Peut-être l’Église avait quelques titres à faire valoir durant les âges barbares où elle représentait la civilisation. Mais que représente-t-elle aujourd’hui ? Son seul rôle est de consacrer les abus et les injustices. Hostile à tout progrès, à toute réforme, elle combat tout ce que tente la philosophie pour rendre l’humanité meilleure et plus heureuse.

Tandis que les philosophes contemporains détestent la guerre et ses maux[1], les prêtres célèbrent à l’envi ce qu’elle a de plus affreux. Ces harangueurs à gages enseignent des mystères incompréhensibles, prouvent en trois points que Polyeucte et Athalie sont œuvres du démon, qu’une dame coupable d’appliquer un peu de carmin sur sa joue s’attire l’éternelle vengeance de l’Être suprême : pourquoi leurs déclamations épargnent-elles « le fléau et le crime qui contient tous les fléaux et tous les crimes » ? « Vous avez fait un bien mauvais sermon sur l’impureté, ô Bourdaloue ! mais aucun sur ces meurtres variés en tant de façons, sur ces rapines, sur ces brigandages, sur cette rage universelle » (Dict. phil., Guerre, XXX, 152 ; cf. A, B, C, XLV, 95). Après chaque massacre, nos prêtres, loin de fulminer leurs anathèmes, chantent un Te Deum[2].

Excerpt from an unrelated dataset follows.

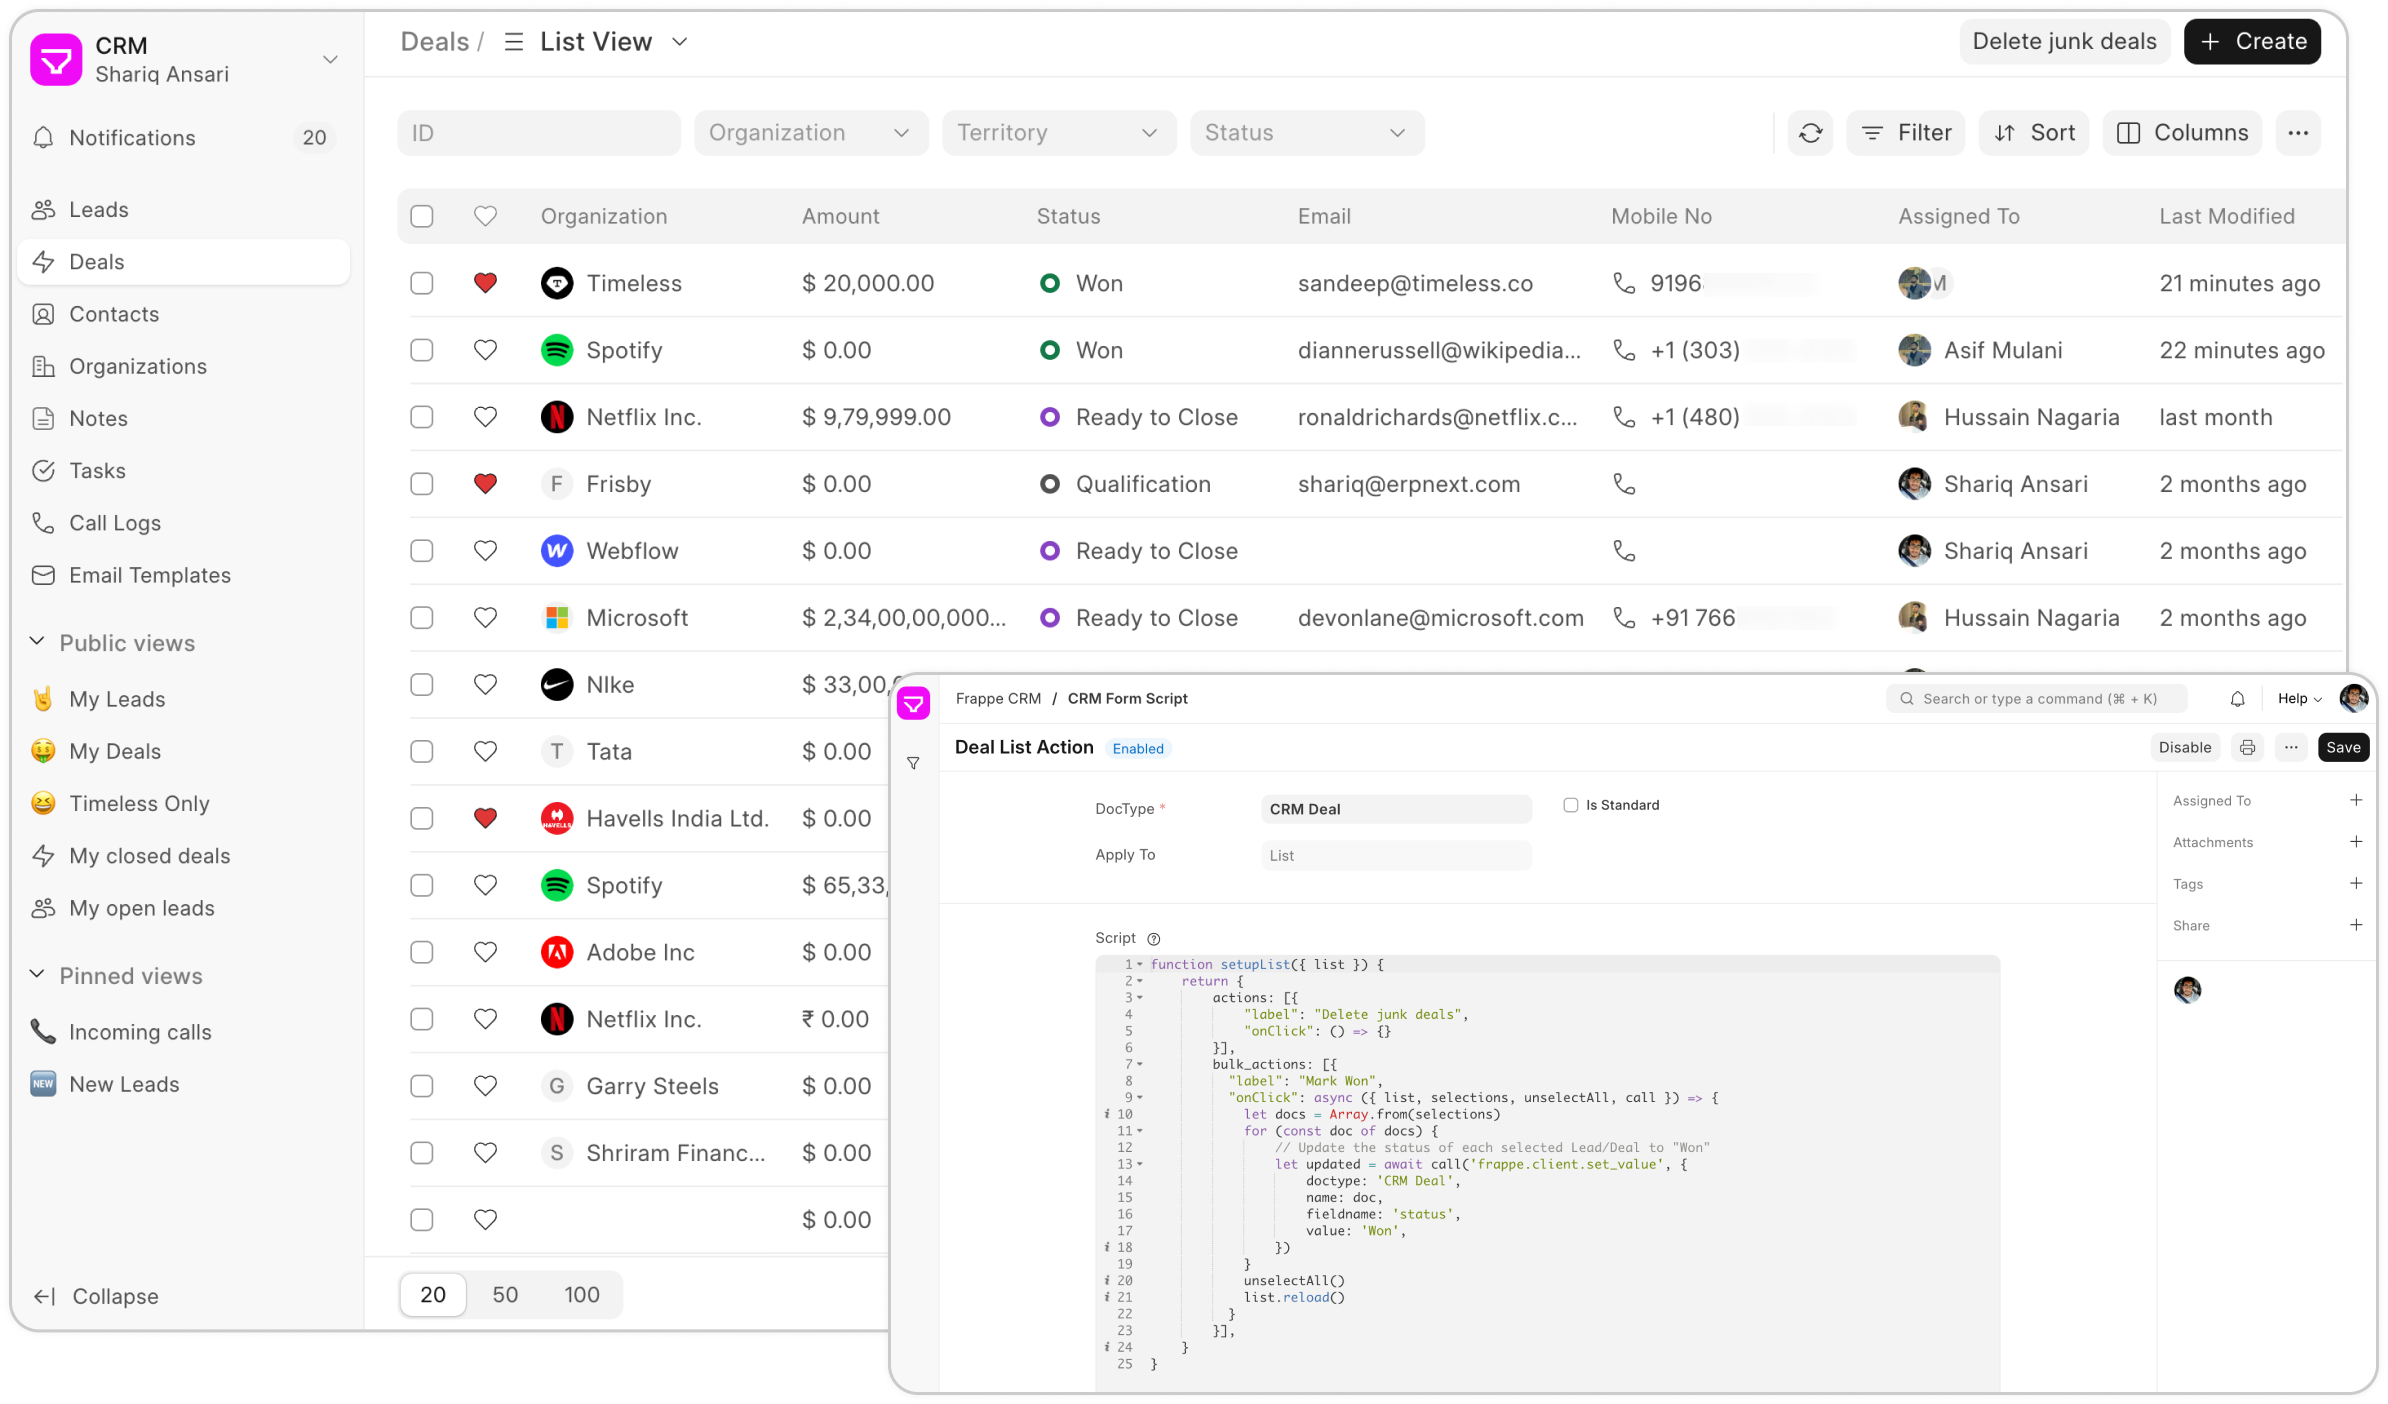Open the Status filter dropdown
Image resolution: width=2388 pixels, height=1404 pixels.
pyautogui.click(x=1306, y=132)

Si l’Église glorifie la guerre, elle justifie l’esclavage. Voltaire remarque d’abord que les Évangiles ne mettent pas dans la bouche de Jésus-Christ un seul mot contre « cet état d’opprobre et de peine auquel la moitié du genre humain était condamnée », que ni les apôtres ni les Pères n’ont jamais flétri une iniquité si monstrueuse ; et il rappelle avec Linguet, l’auteur de

  1. Cf. p. 215 sqq.
  2. Dict. phil., Guerre, XXX, 151 sqq. ; A, B, C, XLV, 95 sqq.